=== DATA FOR PROCESSING ===
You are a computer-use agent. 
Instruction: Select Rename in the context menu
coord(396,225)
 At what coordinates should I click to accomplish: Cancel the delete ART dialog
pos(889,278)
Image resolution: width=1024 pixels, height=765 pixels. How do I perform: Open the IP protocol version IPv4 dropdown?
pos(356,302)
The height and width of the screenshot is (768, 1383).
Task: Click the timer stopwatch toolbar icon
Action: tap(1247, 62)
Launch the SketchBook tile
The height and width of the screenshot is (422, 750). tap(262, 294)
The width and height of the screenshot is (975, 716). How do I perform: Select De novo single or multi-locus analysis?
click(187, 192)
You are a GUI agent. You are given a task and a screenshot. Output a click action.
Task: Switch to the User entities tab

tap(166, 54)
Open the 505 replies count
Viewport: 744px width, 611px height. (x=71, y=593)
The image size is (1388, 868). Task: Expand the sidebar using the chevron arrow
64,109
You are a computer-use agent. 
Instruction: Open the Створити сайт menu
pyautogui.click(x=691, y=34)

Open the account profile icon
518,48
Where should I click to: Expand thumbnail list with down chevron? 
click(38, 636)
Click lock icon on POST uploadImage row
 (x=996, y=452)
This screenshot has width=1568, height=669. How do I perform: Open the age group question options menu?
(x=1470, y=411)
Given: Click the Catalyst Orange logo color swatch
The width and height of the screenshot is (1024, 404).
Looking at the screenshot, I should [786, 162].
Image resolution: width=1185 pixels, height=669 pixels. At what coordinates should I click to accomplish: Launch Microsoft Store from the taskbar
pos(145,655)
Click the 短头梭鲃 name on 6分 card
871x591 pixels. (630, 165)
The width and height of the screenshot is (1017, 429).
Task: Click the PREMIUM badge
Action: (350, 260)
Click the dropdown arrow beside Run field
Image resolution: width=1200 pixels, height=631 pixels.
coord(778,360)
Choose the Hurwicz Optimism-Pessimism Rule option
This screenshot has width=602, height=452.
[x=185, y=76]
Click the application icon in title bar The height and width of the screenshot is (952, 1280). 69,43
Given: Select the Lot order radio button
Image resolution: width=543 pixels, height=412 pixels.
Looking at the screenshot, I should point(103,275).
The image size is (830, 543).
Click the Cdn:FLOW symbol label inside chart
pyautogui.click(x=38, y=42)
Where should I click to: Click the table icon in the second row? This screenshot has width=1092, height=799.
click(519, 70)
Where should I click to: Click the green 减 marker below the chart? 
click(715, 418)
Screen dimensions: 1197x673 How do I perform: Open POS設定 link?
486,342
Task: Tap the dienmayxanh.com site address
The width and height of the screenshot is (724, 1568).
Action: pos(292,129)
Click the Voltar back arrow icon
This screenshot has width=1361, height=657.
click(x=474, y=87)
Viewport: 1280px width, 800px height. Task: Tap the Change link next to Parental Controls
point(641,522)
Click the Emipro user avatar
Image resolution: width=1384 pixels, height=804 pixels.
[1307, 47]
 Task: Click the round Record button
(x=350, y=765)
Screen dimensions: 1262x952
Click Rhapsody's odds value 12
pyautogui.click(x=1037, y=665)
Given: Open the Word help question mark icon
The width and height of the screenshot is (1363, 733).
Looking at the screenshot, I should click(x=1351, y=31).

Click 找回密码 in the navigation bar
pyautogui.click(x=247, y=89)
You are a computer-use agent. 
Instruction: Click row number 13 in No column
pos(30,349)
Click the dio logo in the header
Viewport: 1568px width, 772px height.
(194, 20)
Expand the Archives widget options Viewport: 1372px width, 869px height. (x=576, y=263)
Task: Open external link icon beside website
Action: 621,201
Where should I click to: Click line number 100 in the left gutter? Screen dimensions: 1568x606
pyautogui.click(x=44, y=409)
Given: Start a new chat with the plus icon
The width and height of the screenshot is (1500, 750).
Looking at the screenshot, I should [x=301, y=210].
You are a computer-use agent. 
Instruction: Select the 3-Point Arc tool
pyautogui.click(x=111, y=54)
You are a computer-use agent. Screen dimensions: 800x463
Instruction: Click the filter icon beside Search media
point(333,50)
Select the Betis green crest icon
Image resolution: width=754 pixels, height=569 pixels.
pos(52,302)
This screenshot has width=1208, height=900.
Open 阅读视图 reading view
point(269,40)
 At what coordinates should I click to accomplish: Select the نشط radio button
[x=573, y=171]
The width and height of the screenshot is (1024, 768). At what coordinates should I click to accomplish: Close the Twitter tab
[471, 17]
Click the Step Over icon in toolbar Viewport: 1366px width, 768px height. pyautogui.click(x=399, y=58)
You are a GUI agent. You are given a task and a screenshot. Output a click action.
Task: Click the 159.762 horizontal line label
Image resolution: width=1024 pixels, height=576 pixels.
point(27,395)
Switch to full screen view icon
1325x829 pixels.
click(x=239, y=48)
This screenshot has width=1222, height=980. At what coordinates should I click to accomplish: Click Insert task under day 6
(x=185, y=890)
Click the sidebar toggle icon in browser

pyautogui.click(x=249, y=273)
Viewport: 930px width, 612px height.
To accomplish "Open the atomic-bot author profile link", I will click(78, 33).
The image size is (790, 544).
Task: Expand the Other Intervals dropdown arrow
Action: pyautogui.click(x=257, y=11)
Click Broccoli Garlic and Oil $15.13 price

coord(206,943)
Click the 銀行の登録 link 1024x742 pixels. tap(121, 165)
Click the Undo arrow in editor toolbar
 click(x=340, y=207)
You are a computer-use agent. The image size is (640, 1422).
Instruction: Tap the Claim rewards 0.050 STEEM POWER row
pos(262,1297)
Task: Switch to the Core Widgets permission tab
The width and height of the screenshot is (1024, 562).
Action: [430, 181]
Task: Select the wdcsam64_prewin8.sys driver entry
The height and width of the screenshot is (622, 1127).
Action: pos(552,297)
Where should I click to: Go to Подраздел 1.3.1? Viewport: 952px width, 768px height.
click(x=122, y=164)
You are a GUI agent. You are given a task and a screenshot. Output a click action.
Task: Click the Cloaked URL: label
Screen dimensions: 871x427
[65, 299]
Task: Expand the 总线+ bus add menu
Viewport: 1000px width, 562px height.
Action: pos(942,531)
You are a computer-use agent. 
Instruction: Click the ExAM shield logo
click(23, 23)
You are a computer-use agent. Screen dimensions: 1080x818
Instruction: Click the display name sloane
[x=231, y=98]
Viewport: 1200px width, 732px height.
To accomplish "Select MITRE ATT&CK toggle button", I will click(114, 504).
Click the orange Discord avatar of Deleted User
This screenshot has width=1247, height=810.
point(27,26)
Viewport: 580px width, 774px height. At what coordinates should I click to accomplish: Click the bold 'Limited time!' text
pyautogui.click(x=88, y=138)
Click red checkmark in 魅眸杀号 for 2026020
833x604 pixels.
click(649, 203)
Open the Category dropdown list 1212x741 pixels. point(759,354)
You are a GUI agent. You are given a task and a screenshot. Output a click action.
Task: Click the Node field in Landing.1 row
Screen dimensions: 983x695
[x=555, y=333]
===
[PROMPT]:
Copy every line above in which the string "field" shows up.

[ANSWER SECTION]:
Click the dropdown arrow beside Run field
Task: Click the Node field in Landing.1 row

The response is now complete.